Fragmento del documento:
⁂
Puede que John camine con bastón, que haya perdido parte de sus dientes y el encanto que representó su imagen como el héroe estadounidense de los ochenta. Sin embargo, hoy regresa con un poco menos de agilidad, pero con su inigualable cinismo y diálogos cargados de las bravuconadas a los que nos ha tenido acostumbrados.
De ser cierto lo que nos presenta esta historia, con sólo cuatro John se hubiera ganado la guerra en Vietnam (incluso sin necesitar a Rambo), se hubiera logrado acabar con las guerrillas de Centroamérica y conquistar Irak hubiera sido como un picnic.
La trama inicia durante las celebraciones del Día de la Independencia, el 4 de julio, en Estados Unidos, cuando terroristas informáticos atacan todos los sistemas paralizando la nación. Sí, la misma pesadilla de la cinta en la que Will Smith extermina a los extraterrestres.
Aquí nos presenta un John desbordado, furioso arremetiendo contra quienes han secuestrado a su hija, un grupo de delincuentes extraviados de Matrix que provocarán una crisis nacional al robarse millones de dólares de cuentas bancarias.
A veces pareciera que John se convertirá en Terminator conduciendo el furgón infernal, un Arnold manejando un cazabombardero o un McGiver librándose de cada obstáculo y dificultad para sobrevivir en un derroche de acrobacias que satura nuestra imaginación hasta provocar bostezos.
En la despedida de John como el salvador de su país, lo que hay que aplaudir es el esmero en los efectos especiales, cómo el hijo de Keanu Reeves (al menos se parece bastante y pretende actuar como él) logra una acentuada actuación y las noches de desvelo en pensar el dificilísimo guión de esta película.
Nuestro héroe, quien sobreviviría si le cayeran las Torres Gemelas, ya se puede ir al asilo feliz de ser el más carismático de su género. Que, tras destacar en la comedia televisiva Moonlighting, se convirtió en el intérprete de acción con mayor empuje y quien le impregnó a su personaje esa característica de un John cansado que la fama llegue a buscarlo.
⁂
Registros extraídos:

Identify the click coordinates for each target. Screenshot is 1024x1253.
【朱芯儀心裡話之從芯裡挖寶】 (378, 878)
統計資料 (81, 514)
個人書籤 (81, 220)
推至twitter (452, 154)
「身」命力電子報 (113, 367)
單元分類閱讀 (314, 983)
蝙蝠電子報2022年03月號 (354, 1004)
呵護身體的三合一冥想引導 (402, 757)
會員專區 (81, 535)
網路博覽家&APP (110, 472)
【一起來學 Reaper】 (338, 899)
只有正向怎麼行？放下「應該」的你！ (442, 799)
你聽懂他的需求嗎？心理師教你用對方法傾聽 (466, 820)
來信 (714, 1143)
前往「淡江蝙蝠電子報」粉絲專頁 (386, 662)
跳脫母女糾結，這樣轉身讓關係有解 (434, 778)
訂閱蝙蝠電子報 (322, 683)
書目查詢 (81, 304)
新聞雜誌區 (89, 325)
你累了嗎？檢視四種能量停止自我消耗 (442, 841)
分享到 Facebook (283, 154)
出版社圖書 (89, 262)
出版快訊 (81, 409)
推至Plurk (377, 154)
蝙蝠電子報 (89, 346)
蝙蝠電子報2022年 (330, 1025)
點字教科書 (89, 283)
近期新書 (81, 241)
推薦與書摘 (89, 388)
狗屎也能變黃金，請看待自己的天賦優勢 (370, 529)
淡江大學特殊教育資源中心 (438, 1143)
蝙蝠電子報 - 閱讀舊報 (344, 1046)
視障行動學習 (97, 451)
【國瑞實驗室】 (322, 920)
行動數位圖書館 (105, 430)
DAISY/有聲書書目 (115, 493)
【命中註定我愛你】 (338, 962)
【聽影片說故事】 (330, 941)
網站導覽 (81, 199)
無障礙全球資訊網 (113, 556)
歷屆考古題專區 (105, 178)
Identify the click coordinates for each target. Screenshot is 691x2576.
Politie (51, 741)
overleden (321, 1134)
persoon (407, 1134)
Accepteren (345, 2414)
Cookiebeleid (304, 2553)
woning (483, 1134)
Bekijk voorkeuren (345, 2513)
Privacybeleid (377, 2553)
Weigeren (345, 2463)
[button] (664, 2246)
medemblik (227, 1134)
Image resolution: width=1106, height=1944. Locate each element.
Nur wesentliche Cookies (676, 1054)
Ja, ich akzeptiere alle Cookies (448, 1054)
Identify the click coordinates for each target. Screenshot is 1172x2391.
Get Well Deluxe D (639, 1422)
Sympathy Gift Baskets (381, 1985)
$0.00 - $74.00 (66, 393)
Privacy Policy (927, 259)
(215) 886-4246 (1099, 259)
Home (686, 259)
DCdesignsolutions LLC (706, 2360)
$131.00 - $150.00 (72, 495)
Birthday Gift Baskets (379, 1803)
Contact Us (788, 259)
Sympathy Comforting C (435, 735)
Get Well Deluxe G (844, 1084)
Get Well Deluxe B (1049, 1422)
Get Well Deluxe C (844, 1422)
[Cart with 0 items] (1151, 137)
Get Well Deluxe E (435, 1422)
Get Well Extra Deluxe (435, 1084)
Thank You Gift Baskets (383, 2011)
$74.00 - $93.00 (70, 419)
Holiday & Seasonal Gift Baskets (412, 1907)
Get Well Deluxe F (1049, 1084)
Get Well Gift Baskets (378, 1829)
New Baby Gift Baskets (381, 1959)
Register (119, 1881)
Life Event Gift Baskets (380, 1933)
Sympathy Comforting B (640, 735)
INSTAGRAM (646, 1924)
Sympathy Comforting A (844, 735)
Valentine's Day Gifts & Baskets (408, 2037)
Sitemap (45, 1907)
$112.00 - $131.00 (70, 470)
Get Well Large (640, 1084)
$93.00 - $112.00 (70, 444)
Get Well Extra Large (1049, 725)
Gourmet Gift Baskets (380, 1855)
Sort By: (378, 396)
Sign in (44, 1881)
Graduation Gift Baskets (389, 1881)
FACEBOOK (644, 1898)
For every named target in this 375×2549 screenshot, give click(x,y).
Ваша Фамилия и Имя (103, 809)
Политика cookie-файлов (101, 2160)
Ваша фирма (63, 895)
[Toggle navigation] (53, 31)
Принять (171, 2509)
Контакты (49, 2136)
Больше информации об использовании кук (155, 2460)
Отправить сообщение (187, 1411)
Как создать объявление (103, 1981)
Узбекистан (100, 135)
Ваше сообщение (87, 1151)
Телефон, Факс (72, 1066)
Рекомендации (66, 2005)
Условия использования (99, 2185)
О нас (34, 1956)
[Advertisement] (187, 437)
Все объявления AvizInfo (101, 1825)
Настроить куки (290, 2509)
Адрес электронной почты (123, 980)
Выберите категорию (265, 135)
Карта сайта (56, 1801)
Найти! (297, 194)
⁂
Repite sin alteraciones el pasaje de la reseña que se abre con las palabras que contienen "De ser cierto" y se cierra con "a los extraterrestres.". Los registros no guardan ninguna relación con la reseña.

De ser cierto lo que nos presenta esta historia, con sólo cuatro John se hubiera ganado la guerra en Vietnam (incluso sin necesitar a Rambo), se hubiera logrado acabar con las guerrillas de Centroamérica y conquistar Irak hubiera sido como un picnic.
La trama inicia durante las celebraciones del Día de la Independencia, el 4 de julio, en Estados Unidos, cuando terroristas informáticos atacan todos los sistemas paralizando la nación. Sí, la misma pesadilla de la cinta en la que Will Smith extermina a los extraterrestres.